The development of engineered muscle constructs for regenerative medicine and in-vitro models for pharmacological testing and musculoskeletal disease research has received significant attention in recent years. Achieving these goals requires replicating the 3D structure of muscle tissue and applying external stimuli to enhance muscle cell differentiation facing the challenges presented by the complexity of muscle tissue in-vivo. While Bioprinting (BioP) shows promise in producing 3D tissue structures, there is a lack of research on the mechanical stimulation of these 3D bioprinted constructs.
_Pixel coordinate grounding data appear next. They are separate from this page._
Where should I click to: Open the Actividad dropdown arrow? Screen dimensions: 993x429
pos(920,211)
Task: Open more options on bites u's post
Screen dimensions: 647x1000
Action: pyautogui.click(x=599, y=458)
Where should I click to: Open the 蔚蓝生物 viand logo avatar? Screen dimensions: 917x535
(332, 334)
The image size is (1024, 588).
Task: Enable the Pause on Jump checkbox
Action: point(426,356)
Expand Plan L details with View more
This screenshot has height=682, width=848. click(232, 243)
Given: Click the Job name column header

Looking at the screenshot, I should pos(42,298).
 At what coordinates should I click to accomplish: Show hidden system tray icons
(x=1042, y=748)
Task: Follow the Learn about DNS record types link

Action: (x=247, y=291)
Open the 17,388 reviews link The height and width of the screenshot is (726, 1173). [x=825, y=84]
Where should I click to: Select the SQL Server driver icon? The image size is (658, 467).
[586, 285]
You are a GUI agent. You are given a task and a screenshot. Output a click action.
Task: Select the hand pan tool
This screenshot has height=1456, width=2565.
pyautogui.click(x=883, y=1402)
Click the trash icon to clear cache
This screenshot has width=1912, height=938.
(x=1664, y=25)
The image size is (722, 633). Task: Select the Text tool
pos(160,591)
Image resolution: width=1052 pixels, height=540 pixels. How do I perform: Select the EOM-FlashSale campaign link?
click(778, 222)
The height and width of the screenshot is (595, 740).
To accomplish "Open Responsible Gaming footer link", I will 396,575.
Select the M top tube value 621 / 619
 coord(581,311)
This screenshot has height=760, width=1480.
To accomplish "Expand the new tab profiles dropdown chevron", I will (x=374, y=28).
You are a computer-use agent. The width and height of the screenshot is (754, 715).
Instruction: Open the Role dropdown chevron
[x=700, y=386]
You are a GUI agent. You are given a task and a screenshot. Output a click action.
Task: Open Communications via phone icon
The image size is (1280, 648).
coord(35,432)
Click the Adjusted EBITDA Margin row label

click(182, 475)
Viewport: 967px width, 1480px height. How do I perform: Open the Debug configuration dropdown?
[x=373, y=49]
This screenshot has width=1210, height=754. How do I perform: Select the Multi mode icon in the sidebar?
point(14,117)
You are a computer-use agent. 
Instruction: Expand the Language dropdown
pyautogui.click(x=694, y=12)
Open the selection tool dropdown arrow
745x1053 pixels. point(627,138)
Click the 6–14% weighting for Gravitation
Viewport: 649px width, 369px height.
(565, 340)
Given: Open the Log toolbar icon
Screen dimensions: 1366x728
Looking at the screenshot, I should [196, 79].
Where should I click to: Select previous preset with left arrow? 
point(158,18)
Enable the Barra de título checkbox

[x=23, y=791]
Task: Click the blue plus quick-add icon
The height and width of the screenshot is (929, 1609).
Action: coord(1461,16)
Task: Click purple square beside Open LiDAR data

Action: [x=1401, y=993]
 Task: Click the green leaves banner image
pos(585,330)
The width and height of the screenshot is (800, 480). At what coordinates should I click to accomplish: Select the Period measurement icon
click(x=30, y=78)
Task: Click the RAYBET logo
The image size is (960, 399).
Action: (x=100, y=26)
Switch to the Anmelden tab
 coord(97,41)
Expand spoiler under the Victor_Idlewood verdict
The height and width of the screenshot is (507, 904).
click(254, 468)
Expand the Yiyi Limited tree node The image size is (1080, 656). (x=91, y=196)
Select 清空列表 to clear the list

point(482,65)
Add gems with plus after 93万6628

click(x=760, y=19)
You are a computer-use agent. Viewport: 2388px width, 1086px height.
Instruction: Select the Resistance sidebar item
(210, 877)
Novel approaches are required to address this knowledge gap, including 1) applying mechanical stimulation to the 3D bioprinted construct and 2) integrating the BioP phase into the stimulation device. For this reason, the present work proposes the design, manufacturing, and benchmarking of a BioP-integrated mechanical platform that can mechanically stimulate a 3D muscle model directly printed within the bioreactor. The study involves three primary phases. The first phase includes the design and development of elastic supports suitable for BioP and long-term cell culture. In the second phase, numerical tools will be used to design a Smart Petri Dish (SPD) containing the stimulation mechanism as well as the final cyclic mechanical platform. Finally, the third phase of the study will involve the in-vitro validation of the proposed platform in terms of transmission of the mechanical stimulation to the 3D construct, integration of the BioP step, and the biological effect of dynamic culture on muscle cells. In conclusion, prototypes are now available of a cutting-edge mechanical platform that integrates the 3D BioP phase and is capable of stimulating 3D biological constructs for applications in the field of muscle tissue engineering.